Latest revision as of 16:03, 9 April 2022

Spectrum of the analytical signal

Let us consider the phase modulation of the harmonic oscillation

$$q(t) = A_{\rm N} \cdot \cos(2 \pi \cdot f_{\rm N} \cdot t + \phi_{\rm N}) \hspace{0.05cm},$$

which, given a normalized carrier amplitude  $(A_{\rm T} = 1)$ , leads to the following transmitted signal:

$$ s(t) = \cos \hspace{-0.1cm}\big[\omega_{\rm T} \cdot t + K_{\rm PM} \cdot q(t) \big]\hspace{0.05cm}.$$

The spectrum of the corresponding analytical signal $s_{\rm TP}(t)$  is generally:

$$S_{\rm TP}(f) = \sum_{n = - \infty}^{+\infty}{\rm J}_n (\eta) \cdot {\rm e}^{\hspace{0.05cm}{\rm j} \hspace{0.05cm}\cdot \hspace{0.05cm}n\hspace{0.05cm}\cdot \hspace{0.05cm}(\phi_{\rm N}\hspace{0.05cm}+\hspace{0.05cm} 90^\circ) }\cdot \hspace{0.05cm} \delta (f - n \cdot f_{\rm N})\hspace{0.05cm}$$

Here,  $η = K_{\rm PM} · A_{\rm N}$  is called the modulation index.
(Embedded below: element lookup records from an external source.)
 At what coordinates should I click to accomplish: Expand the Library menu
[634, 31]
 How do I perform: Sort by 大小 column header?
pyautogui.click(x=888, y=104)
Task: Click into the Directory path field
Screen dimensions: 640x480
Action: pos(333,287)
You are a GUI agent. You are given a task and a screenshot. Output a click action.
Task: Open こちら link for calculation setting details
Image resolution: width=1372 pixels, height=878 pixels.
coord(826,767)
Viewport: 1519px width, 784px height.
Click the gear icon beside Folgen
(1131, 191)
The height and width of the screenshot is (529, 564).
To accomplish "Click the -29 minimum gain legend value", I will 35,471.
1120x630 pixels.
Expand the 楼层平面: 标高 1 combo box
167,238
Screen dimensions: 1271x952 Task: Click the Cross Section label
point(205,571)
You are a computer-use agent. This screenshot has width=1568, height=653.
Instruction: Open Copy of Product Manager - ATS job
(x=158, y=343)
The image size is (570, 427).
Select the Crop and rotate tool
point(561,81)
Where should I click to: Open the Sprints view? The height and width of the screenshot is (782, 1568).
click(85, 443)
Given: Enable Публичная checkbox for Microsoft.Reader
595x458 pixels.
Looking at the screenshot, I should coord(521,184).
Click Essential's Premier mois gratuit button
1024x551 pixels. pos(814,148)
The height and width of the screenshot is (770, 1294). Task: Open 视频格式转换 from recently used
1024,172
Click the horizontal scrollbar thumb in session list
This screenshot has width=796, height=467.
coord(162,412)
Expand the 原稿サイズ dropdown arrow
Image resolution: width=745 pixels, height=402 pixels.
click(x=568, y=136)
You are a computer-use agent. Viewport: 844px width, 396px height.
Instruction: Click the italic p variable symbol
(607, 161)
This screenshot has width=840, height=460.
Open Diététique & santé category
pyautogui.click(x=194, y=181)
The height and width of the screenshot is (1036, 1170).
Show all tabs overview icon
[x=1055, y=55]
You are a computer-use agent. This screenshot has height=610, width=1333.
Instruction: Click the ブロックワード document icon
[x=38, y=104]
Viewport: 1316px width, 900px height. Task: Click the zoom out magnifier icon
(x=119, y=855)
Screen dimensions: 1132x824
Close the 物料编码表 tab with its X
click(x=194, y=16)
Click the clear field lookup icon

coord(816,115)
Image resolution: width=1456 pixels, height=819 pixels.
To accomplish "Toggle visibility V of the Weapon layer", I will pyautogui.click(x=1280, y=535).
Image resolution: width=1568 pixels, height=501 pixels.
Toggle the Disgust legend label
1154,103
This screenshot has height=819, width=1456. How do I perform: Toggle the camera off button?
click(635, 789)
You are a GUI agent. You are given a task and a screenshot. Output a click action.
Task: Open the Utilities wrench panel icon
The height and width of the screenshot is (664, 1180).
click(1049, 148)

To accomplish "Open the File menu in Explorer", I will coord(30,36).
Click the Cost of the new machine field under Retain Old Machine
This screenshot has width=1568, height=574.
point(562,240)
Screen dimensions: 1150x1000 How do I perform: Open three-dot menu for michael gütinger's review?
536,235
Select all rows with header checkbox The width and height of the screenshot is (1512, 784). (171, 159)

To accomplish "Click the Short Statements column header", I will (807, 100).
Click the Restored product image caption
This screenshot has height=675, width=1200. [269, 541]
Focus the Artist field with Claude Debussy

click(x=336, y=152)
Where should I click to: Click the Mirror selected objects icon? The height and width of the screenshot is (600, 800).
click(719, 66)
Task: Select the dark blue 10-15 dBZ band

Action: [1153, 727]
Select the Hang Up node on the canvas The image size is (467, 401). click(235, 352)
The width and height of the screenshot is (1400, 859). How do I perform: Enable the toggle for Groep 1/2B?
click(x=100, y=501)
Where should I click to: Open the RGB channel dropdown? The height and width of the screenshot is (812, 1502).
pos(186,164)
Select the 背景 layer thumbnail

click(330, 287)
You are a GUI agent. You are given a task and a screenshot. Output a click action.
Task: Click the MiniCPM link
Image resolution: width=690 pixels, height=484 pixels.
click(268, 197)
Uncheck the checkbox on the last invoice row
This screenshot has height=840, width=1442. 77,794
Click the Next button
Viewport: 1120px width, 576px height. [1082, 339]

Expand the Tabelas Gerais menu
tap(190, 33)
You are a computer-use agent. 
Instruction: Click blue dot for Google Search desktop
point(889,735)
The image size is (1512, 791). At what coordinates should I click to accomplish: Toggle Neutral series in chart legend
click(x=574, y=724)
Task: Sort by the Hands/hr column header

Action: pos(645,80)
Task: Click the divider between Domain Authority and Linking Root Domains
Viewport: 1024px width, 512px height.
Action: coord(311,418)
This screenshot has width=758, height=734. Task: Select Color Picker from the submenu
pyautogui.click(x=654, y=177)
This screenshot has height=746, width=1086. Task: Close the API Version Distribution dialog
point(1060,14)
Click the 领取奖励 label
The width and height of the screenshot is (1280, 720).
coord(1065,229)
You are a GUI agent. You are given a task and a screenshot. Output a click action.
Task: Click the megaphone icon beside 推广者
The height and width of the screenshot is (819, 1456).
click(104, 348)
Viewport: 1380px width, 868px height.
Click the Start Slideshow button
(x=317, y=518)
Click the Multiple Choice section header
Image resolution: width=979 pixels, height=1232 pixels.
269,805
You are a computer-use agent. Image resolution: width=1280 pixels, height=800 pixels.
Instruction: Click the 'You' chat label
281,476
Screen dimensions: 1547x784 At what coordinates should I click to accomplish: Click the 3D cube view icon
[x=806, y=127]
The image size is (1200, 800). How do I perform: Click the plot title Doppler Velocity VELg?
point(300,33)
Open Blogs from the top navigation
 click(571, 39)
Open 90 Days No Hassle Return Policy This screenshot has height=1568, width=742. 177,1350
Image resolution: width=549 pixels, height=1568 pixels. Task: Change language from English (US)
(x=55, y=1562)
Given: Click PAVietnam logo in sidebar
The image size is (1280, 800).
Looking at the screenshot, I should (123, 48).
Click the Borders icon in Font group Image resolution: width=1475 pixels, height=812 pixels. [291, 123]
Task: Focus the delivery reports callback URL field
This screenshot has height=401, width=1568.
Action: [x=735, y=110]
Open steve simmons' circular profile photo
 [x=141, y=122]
In the graph, the real and imaginary parts of the spectrum  $S_+(f)$  of the analytical signal  $s_+(t)$ are shown separately. This should be used to determine the characteristics  $f_{\rm T}$,  $f_{\rm N}$,  $ϕ_{\rm N}$  and  $η$ .





Hints:

  • For the calculation of the modulation index, you can take advantage of the following property of the Bessel function:
$${\rm J}_n (\eta) = \frac{2 \cdot (n-1)}{\eta} \cdot {\rm J}_{n-1} (\eta) - {\rm J}_{n-2} (\eta) \hspace{0.3cm}\Rightarrow \hspace{0.3cm}{\rm J}_{2} (\eta)= {2}/{\eta} \cdot {\rm J}_{1} (\eta) - {\rm J}_{0} (\eta) \hspace{0.05cm}.$$


Questions

1

What are the frequencies  $f_{\rm T}$  and  $f_{\rm N}$?

$f_{\rm T} \ = \ $

$\ \rm kHz$
$f_{\rm N} \ = \ $

$\ \rm kHz$

2

Calculate the magnitude and the phase of  $S_{\rm TP}(f = 3 \ \rm kHz)$.

$|S_{\rm TP}(f = 3 \ \rm kHz)| \ = \ $

${\rm arc} \ S_{\rm TP}(f = 3\ \rm kHz) \ = \ $

$\ \rm Grad$

3

Calculate the magnitude and the phase of  $S_{\rm TP}(f = 6 \ \rm kHz)$.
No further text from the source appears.